The Many Seasons of Steelhead

Ken Morrish June 05, 2023

I am often asked when steelhead can be targeted and what are the best times.

The answer is as varied and nuanced as the species, which has an extensive natural range extending from the central California coast up through the PNW, BC, Alaska, and over to Kamchatka. In many of the larger systems, pre-European settlement, there was a near continuum of returning fish, and these days the run timing is narrower and more defined. To overgeneralize, we refer to winter steelhead, and summer steelhead runs, though many summer fish return in the fall and many winter fish return in the spring. Summer fish tend to travel a reasonable distance inland and spend roughly six months in freshwater, while winter fish tend to travel less than 150 miles inland and often spend less than six weeks in freshwater. All and all, there are many months each year in which steelhead can be targeted, with some windows being more productive and pleasant than others. 

To break it down, I will lump the discussion into regions and give a quick overview of the timing and opportunities in each area.

California, Oregon, and Washington:

This region we often call the Pacific Northwest has both summer and winter steelhead. The majority of the larger systems that originate from interior snow-fed mountains (Sacramento, Klamath, Rogue, Umpqua, Columbia, and Willamette) have summer fish enter into their lower reaches as early as June and July though in many cases, they are best targeted later in the season once they arrive in the smaller, cooler, more fishable upper reaches of their home systems. Broadly speaking, July is often the early end of the quality fishing on the lower Klamath, the Rogue, Umpqua, and lower Columbia tributaries. With that said, these same rivers are often at their prime in the September through November window. These same summer fish can be targeted well into February and early March, as many will only spawn in March and April.

Winter returns in the PNW can begin as early as late November, typically after the first big pushes of winter rain. Prime time is often January through March. Fisheries like the North Umpqua, the northern Oregon coast, and the Olympic Peninsula can fish well into mid-April. 

British Columbia:

There is much to discuss in BC, but for practical purposes, we will limit the summer steelhead talk to the Dean and Skeena systems. The Dean fires off first, with the first steelhead tickling into the lower river in late June. In July, the migration into the Dean beneath the falls peaks, and the number of new fish dwindle as August progresses. Above the falls, the fishing improves throughout July and is at its best in August and September. The river closes on October 1st. The Dean is not a winter fishery.

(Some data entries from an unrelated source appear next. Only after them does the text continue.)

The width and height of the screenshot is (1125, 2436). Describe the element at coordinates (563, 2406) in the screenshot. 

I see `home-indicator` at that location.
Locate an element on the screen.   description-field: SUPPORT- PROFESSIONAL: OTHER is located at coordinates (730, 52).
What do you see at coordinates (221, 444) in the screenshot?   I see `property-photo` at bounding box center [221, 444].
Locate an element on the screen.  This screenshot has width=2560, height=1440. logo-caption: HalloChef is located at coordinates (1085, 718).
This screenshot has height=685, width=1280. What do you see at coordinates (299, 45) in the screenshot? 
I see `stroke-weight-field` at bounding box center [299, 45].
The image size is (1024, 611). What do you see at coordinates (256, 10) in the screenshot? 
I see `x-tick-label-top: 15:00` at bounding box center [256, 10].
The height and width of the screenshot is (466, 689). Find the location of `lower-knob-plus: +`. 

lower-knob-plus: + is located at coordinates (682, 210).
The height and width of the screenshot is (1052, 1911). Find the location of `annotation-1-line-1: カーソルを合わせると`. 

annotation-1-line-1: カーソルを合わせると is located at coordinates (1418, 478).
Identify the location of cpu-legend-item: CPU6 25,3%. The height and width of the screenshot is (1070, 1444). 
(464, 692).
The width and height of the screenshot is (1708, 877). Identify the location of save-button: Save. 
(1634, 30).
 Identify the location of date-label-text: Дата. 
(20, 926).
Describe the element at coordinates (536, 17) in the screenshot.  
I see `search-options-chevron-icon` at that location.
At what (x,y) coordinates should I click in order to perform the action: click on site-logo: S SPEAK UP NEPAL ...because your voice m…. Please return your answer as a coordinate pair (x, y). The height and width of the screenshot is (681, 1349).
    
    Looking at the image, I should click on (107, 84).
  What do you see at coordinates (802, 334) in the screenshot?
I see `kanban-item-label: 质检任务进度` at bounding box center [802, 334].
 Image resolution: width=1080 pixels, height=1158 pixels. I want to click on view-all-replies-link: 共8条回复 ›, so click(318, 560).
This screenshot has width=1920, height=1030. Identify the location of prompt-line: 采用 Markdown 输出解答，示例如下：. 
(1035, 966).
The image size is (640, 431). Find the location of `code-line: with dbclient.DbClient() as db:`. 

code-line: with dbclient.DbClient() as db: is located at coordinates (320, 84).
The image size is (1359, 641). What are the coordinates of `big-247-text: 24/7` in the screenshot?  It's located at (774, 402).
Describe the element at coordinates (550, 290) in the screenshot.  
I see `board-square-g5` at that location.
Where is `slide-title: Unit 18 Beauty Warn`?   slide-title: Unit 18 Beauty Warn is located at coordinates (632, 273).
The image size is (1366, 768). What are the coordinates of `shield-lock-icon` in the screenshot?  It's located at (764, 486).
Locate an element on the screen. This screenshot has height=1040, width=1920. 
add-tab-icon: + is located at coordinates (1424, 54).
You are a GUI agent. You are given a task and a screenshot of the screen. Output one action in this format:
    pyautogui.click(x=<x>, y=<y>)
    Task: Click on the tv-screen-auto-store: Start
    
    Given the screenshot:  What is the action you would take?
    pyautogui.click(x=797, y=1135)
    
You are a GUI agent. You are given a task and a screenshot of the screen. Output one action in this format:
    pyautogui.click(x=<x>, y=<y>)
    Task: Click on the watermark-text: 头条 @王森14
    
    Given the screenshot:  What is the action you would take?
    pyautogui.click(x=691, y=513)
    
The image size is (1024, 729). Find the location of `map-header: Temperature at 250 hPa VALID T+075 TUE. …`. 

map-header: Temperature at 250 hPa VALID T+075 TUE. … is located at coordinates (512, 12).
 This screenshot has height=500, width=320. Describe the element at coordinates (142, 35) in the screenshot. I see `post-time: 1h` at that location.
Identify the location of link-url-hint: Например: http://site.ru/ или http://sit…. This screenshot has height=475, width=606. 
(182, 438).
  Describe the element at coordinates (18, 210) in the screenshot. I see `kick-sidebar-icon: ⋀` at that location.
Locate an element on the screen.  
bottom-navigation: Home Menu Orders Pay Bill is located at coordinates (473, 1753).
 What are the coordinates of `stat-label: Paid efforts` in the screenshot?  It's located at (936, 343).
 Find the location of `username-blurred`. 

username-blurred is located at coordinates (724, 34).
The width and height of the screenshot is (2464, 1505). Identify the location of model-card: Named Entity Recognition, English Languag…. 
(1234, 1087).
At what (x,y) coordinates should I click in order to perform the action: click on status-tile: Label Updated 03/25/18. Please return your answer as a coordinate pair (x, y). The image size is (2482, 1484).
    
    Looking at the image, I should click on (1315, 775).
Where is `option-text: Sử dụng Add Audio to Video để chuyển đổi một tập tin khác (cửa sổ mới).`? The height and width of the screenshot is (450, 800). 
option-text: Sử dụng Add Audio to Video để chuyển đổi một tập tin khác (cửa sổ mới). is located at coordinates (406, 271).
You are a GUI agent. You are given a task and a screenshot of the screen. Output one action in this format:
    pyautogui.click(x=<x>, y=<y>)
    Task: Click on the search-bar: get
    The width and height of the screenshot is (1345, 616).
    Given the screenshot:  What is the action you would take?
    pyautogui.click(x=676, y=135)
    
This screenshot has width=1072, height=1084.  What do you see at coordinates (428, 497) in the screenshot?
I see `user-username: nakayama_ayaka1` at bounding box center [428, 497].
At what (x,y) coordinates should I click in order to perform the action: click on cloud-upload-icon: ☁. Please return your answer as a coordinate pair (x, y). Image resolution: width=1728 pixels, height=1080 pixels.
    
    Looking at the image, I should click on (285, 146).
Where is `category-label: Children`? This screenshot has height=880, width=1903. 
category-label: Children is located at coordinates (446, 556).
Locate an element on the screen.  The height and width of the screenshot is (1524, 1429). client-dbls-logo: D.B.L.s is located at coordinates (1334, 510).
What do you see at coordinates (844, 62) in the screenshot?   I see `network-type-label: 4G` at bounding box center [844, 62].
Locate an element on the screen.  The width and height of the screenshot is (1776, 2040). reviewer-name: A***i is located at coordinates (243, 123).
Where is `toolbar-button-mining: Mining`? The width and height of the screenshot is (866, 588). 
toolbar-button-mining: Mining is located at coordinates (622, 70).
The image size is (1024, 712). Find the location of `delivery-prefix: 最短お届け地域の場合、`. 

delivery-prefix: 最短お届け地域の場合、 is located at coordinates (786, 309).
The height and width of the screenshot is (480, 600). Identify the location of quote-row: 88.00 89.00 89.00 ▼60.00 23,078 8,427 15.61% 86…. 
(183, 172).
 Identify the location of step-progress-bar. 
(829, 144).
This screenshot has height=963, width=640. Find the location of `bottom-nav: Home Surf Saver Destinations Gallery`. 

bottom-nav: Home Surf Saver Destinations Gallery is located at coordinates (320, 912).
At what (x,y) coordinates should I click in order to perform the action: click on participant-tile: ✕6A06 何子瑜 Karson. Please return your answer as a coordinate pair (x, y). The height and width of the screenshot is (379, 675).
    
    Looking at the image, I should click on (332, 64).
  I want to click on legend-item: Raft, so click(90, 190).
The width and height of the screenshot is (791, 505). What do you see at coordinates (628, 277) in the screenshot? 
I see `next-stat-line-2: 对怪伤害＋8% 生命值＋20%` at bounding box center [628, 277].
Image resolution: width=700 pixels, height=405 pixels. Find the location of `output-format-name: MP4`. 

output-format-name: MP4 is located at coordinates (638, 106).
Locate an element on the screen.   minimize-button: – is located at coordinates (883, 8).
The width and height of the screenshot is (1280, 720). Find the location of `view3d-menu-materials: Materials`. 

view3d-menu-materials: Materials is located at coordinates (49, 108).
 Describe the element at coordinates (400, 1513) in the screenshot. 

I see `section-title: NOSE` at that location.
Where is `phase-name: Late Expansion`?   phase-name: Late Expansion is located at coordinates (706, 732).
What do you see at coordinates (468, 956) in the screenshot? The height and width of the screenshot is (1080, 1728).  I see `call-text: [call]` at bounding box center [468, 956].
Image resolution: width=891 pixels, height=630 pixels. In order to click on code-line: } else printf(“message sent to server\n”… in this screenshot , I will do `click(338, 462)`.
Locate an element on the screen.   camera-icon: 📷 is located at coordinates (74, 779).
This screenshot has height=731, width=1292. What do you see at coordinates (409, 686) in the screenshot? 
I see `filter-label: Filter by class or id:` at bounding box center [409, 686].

Further north on the lower Skeena, summer fish begin migrating inland in July. Typically, the heaviest in-migration occurs in the first two weeks of August. For anglers wanting to fish in July and August, be sure to focus on the greater Terrace region, as the fish need some additional time to make it to the upper tributaries. The Babine, Bulkley, Morice, Kispiox, and Sustut start fishing at the end of August and are at their best in September and October. Most of the lodges close in late October or early November, not because of a lack of fish but because it tends to get too cold to make fishing pleasant and practical. With that said, on mild years, I know folks who have a tradition of going out and swinging up a steelhead on Christmas morning! These fish will typically spawn in May.

Winter fishing on the Skeena is another nuanced deal. All winter fishing is limited to the lower Skeena and its tributaries in the greater Terrace region. If there is a mild winter and the lower reaches of the Skeena don't freeze over, you can catch nice fish in January, February, and March. Most of the outfitters don't take guests until the last week of March, and they continue to fish through the end of April. These are definitely the peak weeks.


Alaska also has summer and winter steelhead, but as you move further north and the winters go longer, we typically refer to the two runs as fall steelhead and spring steelhead. While there are far more spring systems, most of which are small and exceedingly hard to access in SE Alaska, there are more guiding opportunities for fall steelhead. The Alaska Peninsula has the most renowned rivers, and the Kenai Peninsula also has some great rivers. These start fishing in late September, peak in October, and can be excellent well into November. Some of the larger rivers SE Alaska also have fall steelhead returns with similar timing.

As for the spring fishery, There are a lot of smaller systems in SE Alaska, many of which are located on islands that fish in April and May. They have short specific windows when they are best, and many have a relatively small number of returning fish.


I know this looks like a typo or a cut-and-paste error, but Argentina has one great steelhead river. The Rio Santa Cruz is a massive river that flows east out of Los Glaciares National Park, more than 300 miles to the Atlantic. Its lower reaches are home to Los Plateados Lodge, which targets summer steelhead during late March, April, and early May, which is their fall. It is a fantastic place to pair with late sea trout fishing or Jurassic Lake Lodge.

So, in closing, Fly Water Travel has some great guests that have managed to catch a steelhead every month of the year in Oregon. While there aren't always outfitters available to target steelhead in the most challenging months, there are always opportunities, and I see June as the most challenging month to catch a clean one! Good luck, and be kind to them if you get them!